The respondent instituted the present action for money had and received, to recover the full purchase price paid to the appellants for certain alleged oil lands located in Kings County, California, said action being based upon rescission for fraud. After trial before a jury a general verdict was returned against Edward C. Farrell and Margaret Farrell, husband and wife, in the sum of $36,797.04, and judgment entered thereon. Thereafter the trial court denied the defendants' motion for a new trial upon the condition that plaintiff deposit with the County Clerk a deed to the lands in question with instructions to deliver such deed to the defendants upon full payment of the judgment, and that plaintiff file a stipulation consenting that the judgment be modified accordingly. Such stipulation, consent and deed were accordingly filed by the plaintiff.
The complaint charged the defendants Edward C. Farrell and Margaret Farrell with false representations to the effect that Edward C. Farrell was the owner of the land in question; that the property was good oil land which plaintiff would be able to quickly resell at a greatly increased price; that the defendants misrepresented the location of the premises, the geological structure thereof, and other facts connected therewith. The complaint further alleges that Edward C. Farrell was represented to be ‘a large scale oil operator’ having superior knowledge; that plaintiff, a woman 65 years of age and without business experience was induced to rely on such superior knowledge and to buy three separate parcels of alleged oil land. The first tract of 80 acres was purchased about June 20, 1938; a second 80 acre parcel being purchased shortly thereafter upon representations that the second purchase was necessary to secure ingress to and the sale of the first parcel. Thereafter plaintiff was induced to purchase an additional 160 acres of alleged ‘good oil land’. Plaintiff alleges that the fraud was not discovered until in January, 1943, and that notice of rescission was served on or about May 21, 1943.

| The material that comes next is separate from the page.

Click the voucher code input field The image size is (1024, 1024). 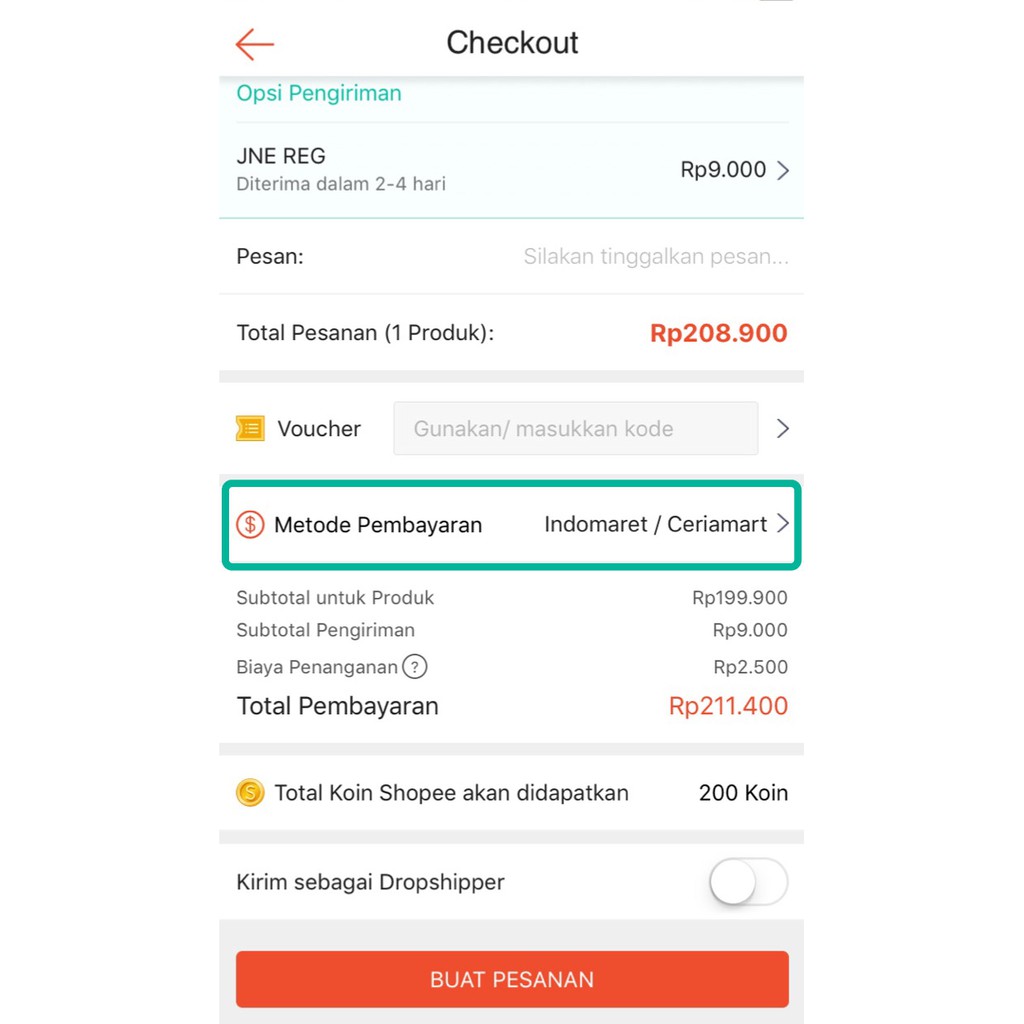[x=575, y=429]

The record contains evidence to the effect that the property sold was not located in the Middle Dome of Kettleman Hills as represented but was in Kettleman Plains Sycline; that Edward C. Farrell was not previously the owner of the property sold to plaintiff at $110–131 per acre, but that after negotiating with plaintiff Farrell bought the land for $21–25 per acre, which fact was not communicated to the plaintiff. The deeds delivered to plaintiff were executed by Edward C. Farrell and wife Margaret Farrell, were recorded by Edward C. Farrell, and bore erevenue stamps cancelled by Farrell. In the case of the two 80 acre parcels covered by one deed, these revenue stamps reflected a consideration of but $4000, whereas plaintiff actually paid $19,230.21. As to the 160 acre parcel for which plaintiff paid $17,566.83, the cancelled revenue stamps indicated a consideration of only $9000. Plaintiff was not furnished with policies of title insurance, and it appeared that all of the property was subject to a grazing lease about which plaintiff was not informed. Plaintiff testified that Farrell said ‘I would make a great deal of money. On one occasion I remember, he said I would need a suitcase to carry it in; and another instance I remember he said I would need a shovel * * * to shovel the money.’ In reference to appellants' assertion that representations to the effect that the land was ‘good oil property’ were statements of opinion based on geologists' reports and hence not actionable, the record contains evidence from which a jury might conclude that Farrell did not honestly entertain such belief, and that such reports contained nothing which would justify an experienced oil man such as Farrell professed to be (20 years in the oil business in Southern California), in entertaining and expressing such a belief.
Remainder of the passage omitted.